Wer Lust hat an dieser Diskussion teilzunehmen, sollte dies in Form eines Kommentars hier tun. An alle webcific Teilnehmer der Session: bitte mitmachen, denn nur so können wir das Thema weiterentwickeln. Dank an dieser Stelle an alle Teilnehmer, um nur einige zu nennen: Thomas Sprenger, Tapio Liller, David Eicher, Malte Leopold, Martin Meyer-Gossner und und und
Heike Bedrich, Talisman Kommunikation
twitter/heikebedrich
Eine, wie ich finde, sehr interessante Fragestellung.
Grundsätzlich sollte man immer Anderen zuhören, nicht nur im Netz. Wenn es aber um Agenda-Setting geht, kann „Zuhören“ als erster Schritt nur bedeuten, dass man nicht zwangsläufig Situationen abwartet (dann würde ich vielmehr von Agenda-Surfing sprechen), sonder dass ich die richtige Zielgruppe für mein Anliegen identifiziere und versuche sie als Unterstützer zu gewinnen.
Insofern unterscheidet sich der Agenda-Setting-Prozess im Web 2.0 eigentlich nur unwesentlich im Vergleich zur Vergangenheit / Gegenwart. Ersetze Journalisten durch Web-Zielgruppe (spezielle Blogger, twitterer etc.), und die Theorie bleibt die Gleiche.
hallo klaus, sehr gute betrachtung. gestolpert bin ich beim multilog: ist es notwendig, immer wieder einen neuen fachbegriff zwecks verkomplizierung des inhalts zu definieren? für mich heisst dialog nie nur one-to-one, sondern führt hin bis many-to-many.
nach dieser besserwisserei werfe ich gleich einen neuen fachbegriff in die runde: deine betrachtungen führen mich zu «agenda shaping», statt «setting». denn im social web gilt wie im medienbereich – themen lassen sich nur dort mit-gestalten, wo sie virulent schon angesetzt sind. wie von euch schon ausgeführt: zuerst zuhören.

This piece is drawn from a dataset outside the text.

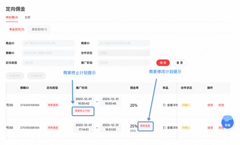Open the 定向类型 dropdown
Image resolution: width=240 pixels, height=145 pixels.
point(48,63)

Hallo Herr Bernet, Multilog bezeichnet doch ein klein wenig etwas anderes als Dialog oder one-to-many. Ein Multilog soll auch einen Konsens zu einem Thema, also eine gewisse Haltung über mehrere Plattformen hinweg, ermöglichen. Ein Multilog könnte sein, wenn über verschiedenen Plattformen Diskussionsbeiträge zu einem Thema gesammelt werden, diese Beiträge bilden dann die Grundlage für eine weitere Diskussion. Der von Ihnen genannte Begriff „Agenda Shaping“ finde ich übrigens sehr gut. Manchmal braucht man einfach neue Begriffe, die etwas beschreiben, was es so noch nicht gab. Natürlich stimme ich Ihnen zu, das man auch sorgsam mit neuen Begriffen umgehen muss.
Beste Grüße
Heike Bedrich
Hallo Frau Bedrich,
eine interessante Diskussion haben Sie hier angestoßen. Während ich die Begriffe „Agenda-Setting“ und „Agenda-Shaping“ beide sehr passend finde, teile ich die Meinung von Herrn Bernet, dass die Einführung des Begriffs „Multilog“ vielleicht nicht notwendig ist. Denn für die von Ihnen beschriebene Verwendung, gibt es doch eigentlich schon den Begriff des „Diskurses“. Oder worin sehen Sie den Unterschied?
Viele Grüße,
Gordon Dahl
Hallo,
ich möchte eigentlich nur testen ob mein Kommentar gleich in der Liste erscheint oder nicht.